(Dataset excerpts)
Content starts
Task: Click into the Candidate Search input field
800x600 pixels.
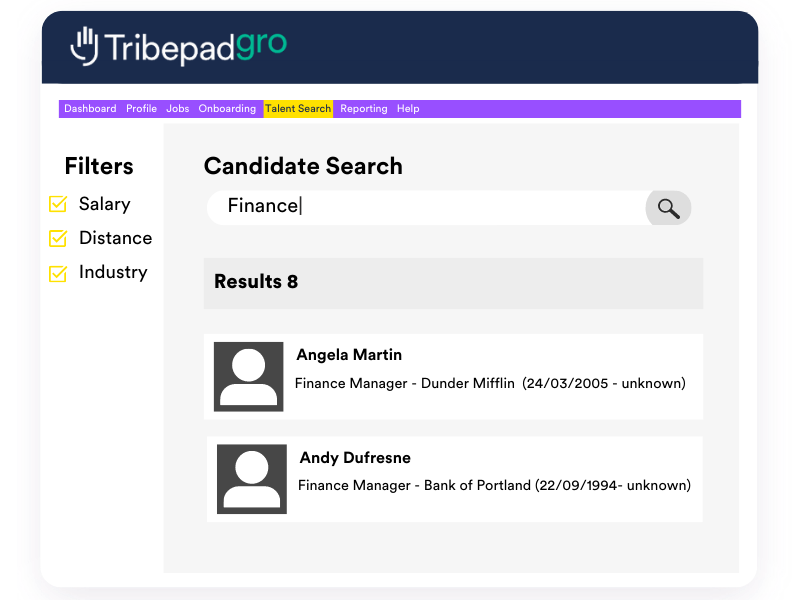Action: (x=430, y=207)
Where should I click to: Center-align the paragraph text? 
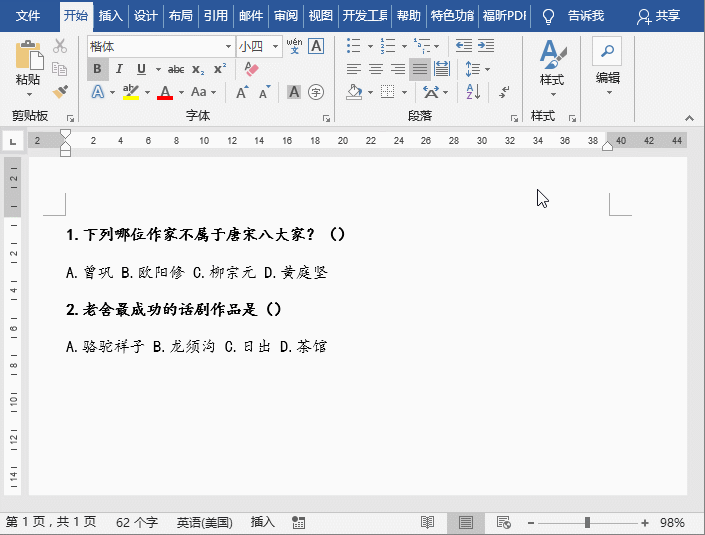tap(376, 69)
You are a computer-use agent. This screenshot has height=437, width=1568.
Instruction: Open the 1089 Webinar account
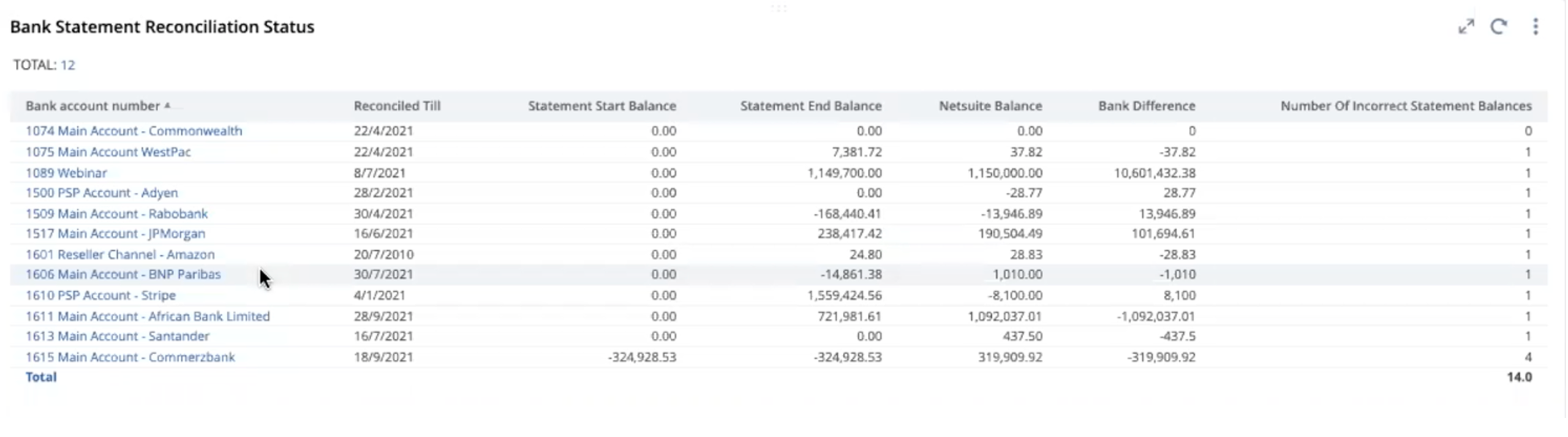point(66,173)
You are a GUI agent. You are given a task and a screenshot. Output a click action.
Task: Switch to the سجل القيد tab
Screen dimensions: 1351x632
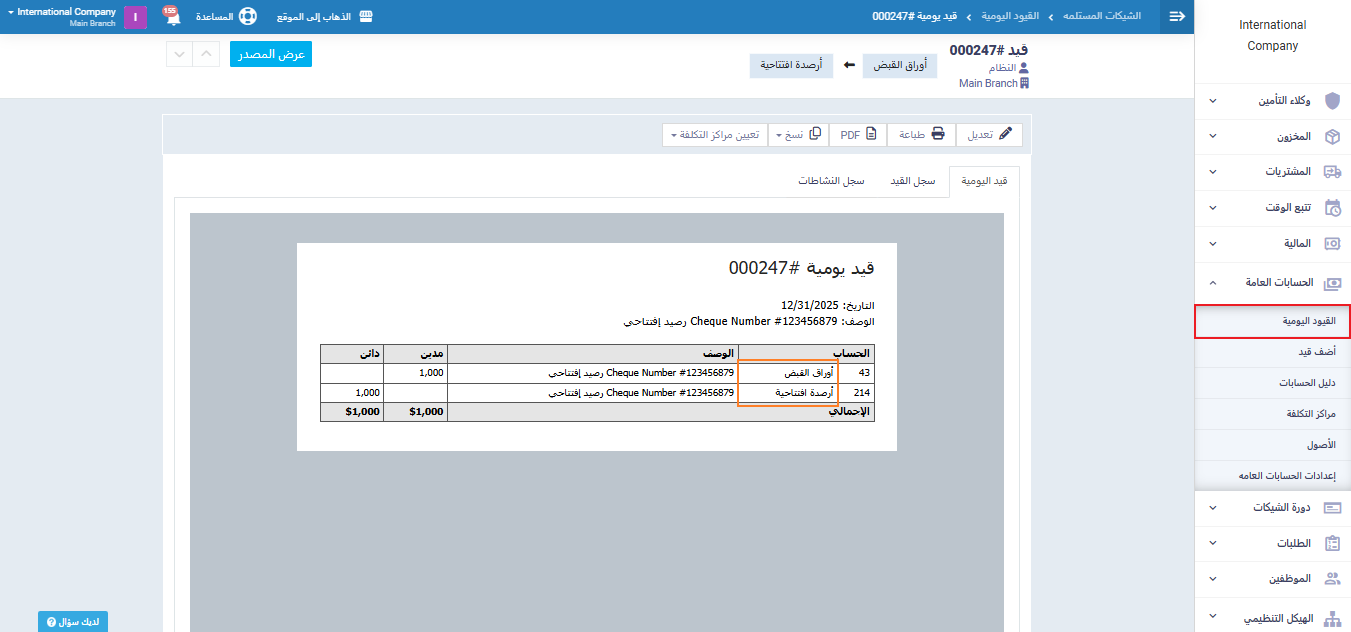[x=912, y=181]
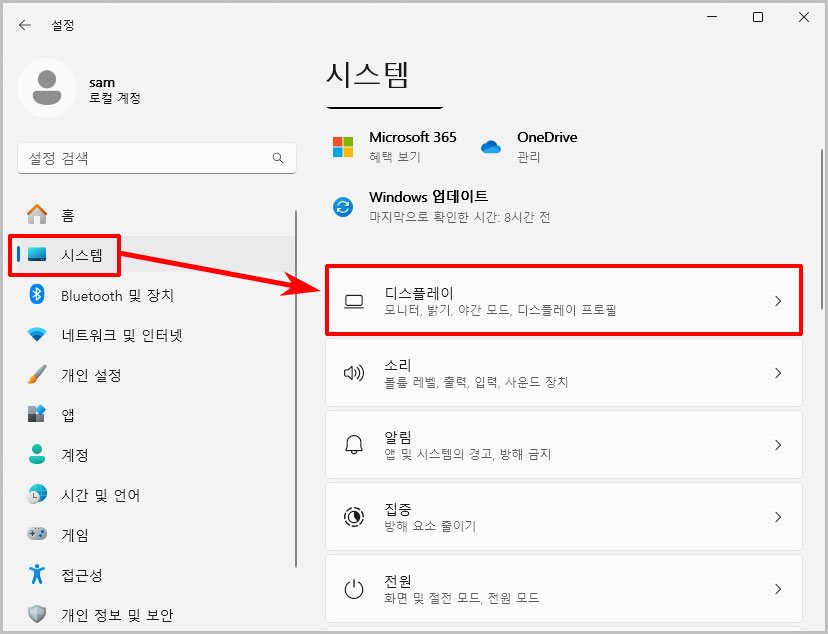Screen dimensions: 828x634
Task: Open Microsoft 365 via its icon
Action: pos(343,145)
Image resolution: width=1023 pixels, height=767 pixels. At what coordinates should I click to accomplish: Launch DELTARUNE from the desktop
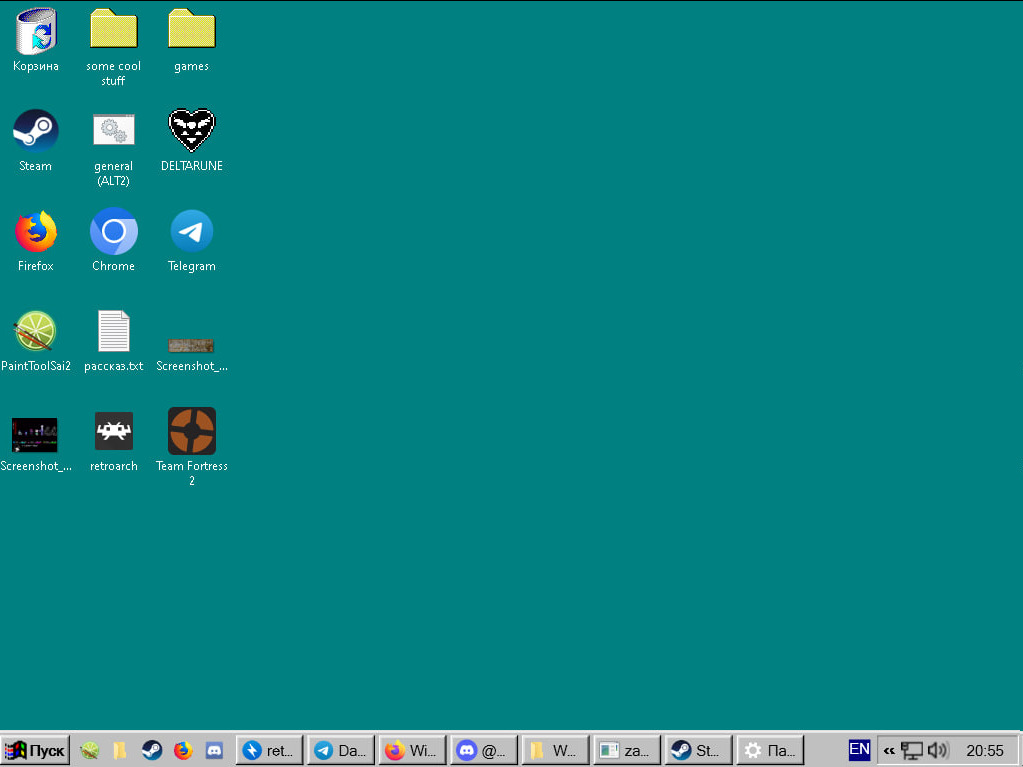point(191,132)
Content ends
• _Directions_
Report every line of the data above that contains the string "agent" by copying it in full.

• _Answer space_
You are a computer-use agent. This screenshot has height=437, width=1568.
You are a GUI agent. You are given a task and a screenshot. Output a click action.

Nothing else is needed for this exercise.